ITK/Release 4/Refactoring Level Set Framework/LevelSetGPUBostonMeeting 2010-10-14
From KitwarePublic
< ITK | Release 4 | Refactoring Level Set Framework
Jump to navigationJump to search
Revision as of 16:00, 9 December 2011 by Daviddoria (talk | contribs) (moved ITK Release 4/Refactoring Level Set Framework/LevelSetGPUBostonMeeting 2010-10-14 to ITK/Release 4/Refactoring Level Set Framework/LevelSetGPUBostonMeeting 2010-10-14)
Level Set And GPU
Meeting on Oct 14 2010, 3-4 pm Cambridge, MA
Attendees: Arnaud Gelas, Kishore Mosaliganti, Won-Ki Jeong
Levelset implementation can happen with GPU involvement at different levels. Primarily (at the solver level), the level set implementation consists of while-loop iterations inside the domain. Inside each iteration, speed terms are calculated at each pixel of the domain. Finally, the resulting update is then added to the level-set function to obtain a new function.
(a) while( Stopping Criterion Is Not Satisfied ) (b) { (c) for all level set ls_i in the level set container (d) { (e) for all pixels in the domain of ls_i (f) { (g) Compute all speed terms // iterate on the Term Container (h) Evaluate the updated levelset function (i) Compute time step from CFL Condition (j) } (k) Reinitialize to signed distance function (if requested by user) (l) } (m)}
We list out 3 scenarios here where GPU can be used:
- GPU implementation during pixel updates at (g): The pixel neighborhood in image and level set information is copied to GPU memory and the terms are evaluated in the GPU function. This leads to minimal changes in the current proposed design. Each term will have a CPU and GPU implementation. A term factory will call the GPU implementation. However, this is very bad according to performance.

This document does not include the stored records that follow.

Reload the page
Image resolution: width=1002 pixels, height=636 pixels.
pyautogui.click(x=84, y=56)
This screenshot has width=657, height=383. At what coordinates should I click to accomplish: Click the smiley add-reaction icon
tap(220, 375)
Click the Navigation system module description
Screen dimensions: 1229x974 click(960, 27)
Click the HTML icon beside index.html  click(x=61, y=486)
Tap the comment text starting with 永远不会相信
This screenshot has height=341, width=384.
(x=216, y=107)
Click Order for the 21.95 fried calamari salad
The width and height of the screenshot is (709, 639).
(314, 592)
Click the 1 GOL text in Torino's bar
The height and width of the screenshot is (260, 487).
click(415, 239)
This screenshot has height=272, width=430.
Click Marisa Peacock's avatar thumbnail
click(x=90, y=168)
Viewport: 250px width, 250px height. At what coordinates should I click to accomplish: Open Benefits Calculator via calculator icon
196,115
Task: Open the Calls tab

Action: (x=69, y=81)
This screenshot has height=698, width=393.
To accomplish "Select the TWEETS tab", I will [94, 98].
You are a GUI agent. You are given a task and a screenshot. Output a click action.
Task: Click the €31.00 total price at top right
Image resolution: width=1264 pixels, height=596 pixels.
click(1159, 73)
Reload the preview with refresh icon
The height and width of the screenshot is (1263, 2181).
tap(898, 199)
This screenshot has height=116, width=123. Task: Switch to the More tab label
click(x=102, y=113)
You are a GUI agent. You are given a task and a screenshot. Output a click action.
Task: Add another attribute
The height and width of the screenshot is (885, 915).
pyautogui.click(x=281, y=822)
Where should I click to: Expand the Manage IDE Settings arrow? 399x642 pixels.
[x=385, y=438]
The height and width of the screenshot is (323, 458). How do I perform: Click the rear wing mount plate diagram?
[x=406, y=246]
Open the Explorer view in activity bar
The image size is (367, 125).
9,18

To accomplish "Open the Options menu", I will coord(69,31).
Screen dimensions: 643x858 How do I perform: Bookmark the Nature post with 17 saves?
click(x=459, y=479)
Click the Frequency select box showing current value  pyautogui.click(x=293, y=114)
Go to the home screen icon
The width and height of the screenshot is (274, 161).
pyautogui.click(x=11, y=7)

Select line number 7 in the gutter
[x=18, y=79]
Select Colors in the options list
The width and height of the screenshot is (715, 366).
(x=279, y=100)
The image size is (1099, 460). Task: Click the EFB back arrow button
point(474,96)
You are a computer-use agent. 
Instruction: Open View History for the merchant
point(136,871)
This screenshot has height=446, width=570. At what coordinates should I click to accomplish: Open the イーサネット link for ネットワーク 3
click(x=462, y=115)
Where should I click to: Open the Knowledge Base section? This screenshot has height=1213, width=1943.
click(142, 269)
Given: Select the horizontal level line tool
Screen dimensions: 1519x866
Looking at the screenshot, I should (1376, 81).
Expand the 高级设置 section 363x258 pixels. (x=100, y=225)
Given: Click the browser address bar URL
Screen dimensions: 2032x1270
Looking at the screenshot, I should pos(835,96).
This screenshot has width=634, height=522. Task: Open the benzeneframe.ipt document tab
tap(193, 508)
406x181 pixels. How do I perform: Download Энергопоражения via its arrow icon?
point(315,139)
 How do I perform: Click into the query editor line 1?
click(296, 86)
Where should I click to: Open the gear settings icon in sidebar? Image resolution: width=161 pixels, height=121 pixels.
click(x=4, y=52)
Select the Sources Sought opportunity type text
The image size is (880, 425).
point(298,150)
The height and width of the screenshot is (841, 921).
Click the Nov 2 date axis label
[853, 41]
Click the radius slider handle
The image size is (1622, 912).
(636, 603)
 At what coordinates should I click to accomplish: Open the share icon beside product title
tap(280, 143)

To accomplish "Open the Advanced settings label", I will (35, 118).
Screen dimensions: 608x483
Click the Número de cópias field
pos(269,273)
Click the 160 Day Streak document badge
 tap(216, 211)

- The entire code (while loop iteration) is GPU, and everything is copied inside the GPU memory.
- Downside:
- memory limitation of the GPU (<2 Gb)
- Code duplication: CPU and GPU
- Note: Copy b/w memory 4Gb/s
- Fastest solution in terms of performance!!!
- Downside:
- In the last scenario, the code nesting is different:
for all level set ls_i in the level set container { for all terms in the term container { for all pixels in the domain of ls_i { Evaluate the update Compute time step from CFL Condition for this term } } Evaluate the updated levelset function Reinitialize to signed distance function (if requested by user) }
In this one the GPU Implementation will occur for the most nested for loop.
- Keep copying the level set and image in each iteration in the GPU
- Second most optimal implementation for GPU
- But the good point: there is no code duplication!!!